##### Data for processing

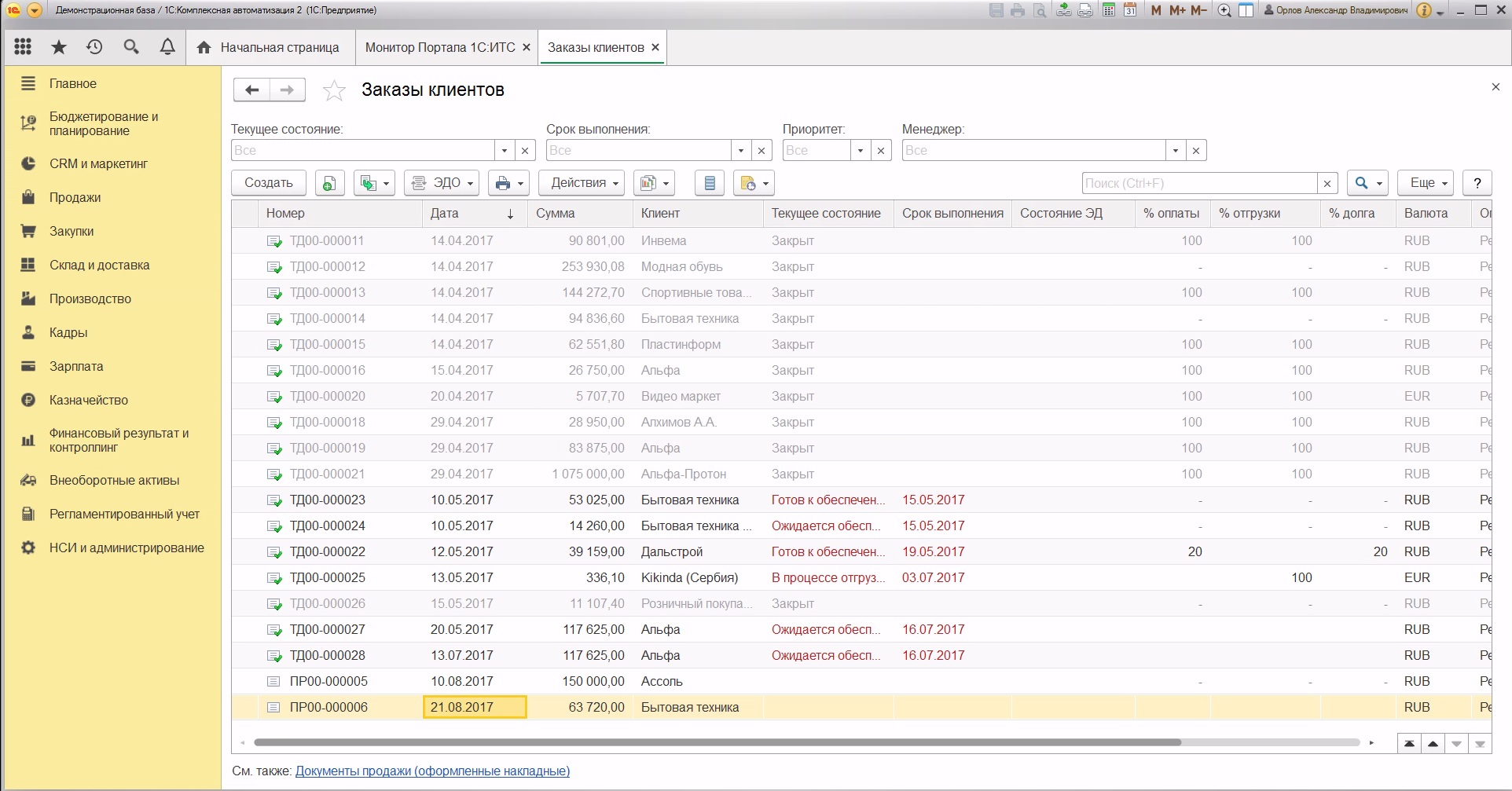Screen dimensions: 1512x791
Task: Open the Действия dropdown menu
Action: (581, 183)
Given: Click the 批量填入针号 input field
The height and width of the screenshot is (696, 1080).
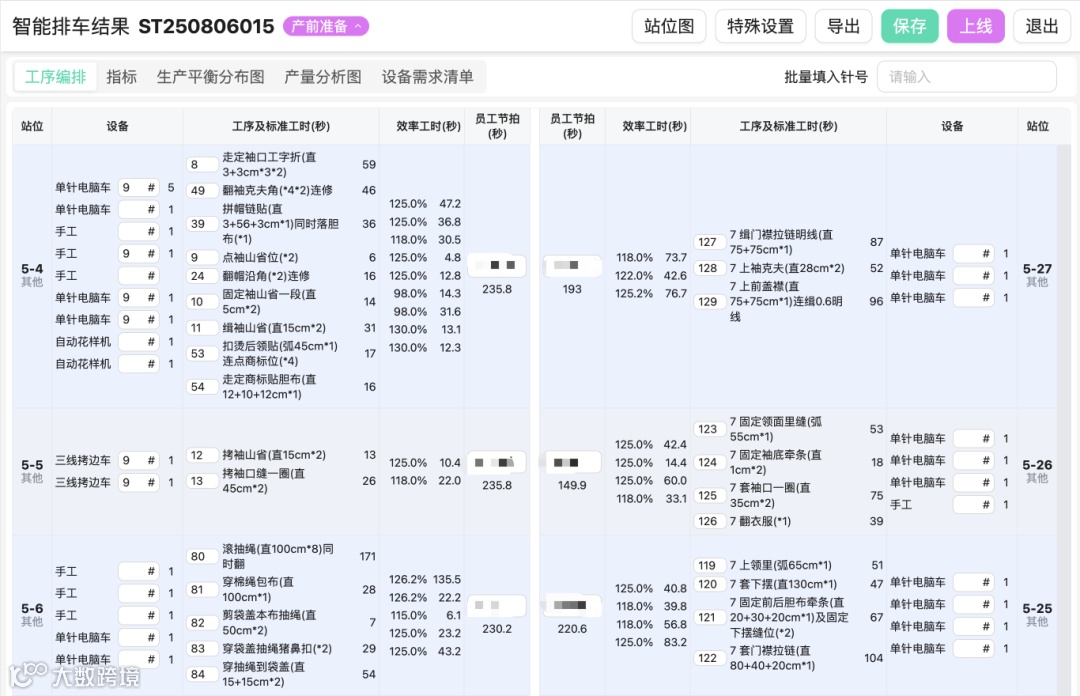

##########
##### Data for processing

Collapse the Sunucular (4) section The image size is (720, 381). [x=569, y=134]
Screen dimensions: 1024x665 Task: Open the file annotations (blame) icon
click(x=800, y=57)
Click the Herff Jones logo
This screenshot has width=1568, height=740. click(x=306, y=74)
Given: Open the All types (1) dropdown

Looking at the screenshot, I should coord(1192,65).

##########
##### Data for processing

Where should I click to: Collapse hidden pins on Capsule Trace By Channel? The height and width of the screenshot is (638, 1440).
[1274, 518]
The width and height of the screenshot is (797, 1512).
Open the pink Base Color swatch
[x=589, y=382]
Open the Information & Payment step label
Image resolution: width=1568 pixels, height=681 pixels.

##########

Work order — Go to the line with "Open the pink Base Color swatch" in the entries above and repeat every line from there through the line with "Image resolution: width=1568", exactly and with no other text.

Response area —
Open the pink Base Color swatch
[x=589, y=382]
Open the Information & Payment step label
Image resolution: width=1568 pixels, height=681 pixels.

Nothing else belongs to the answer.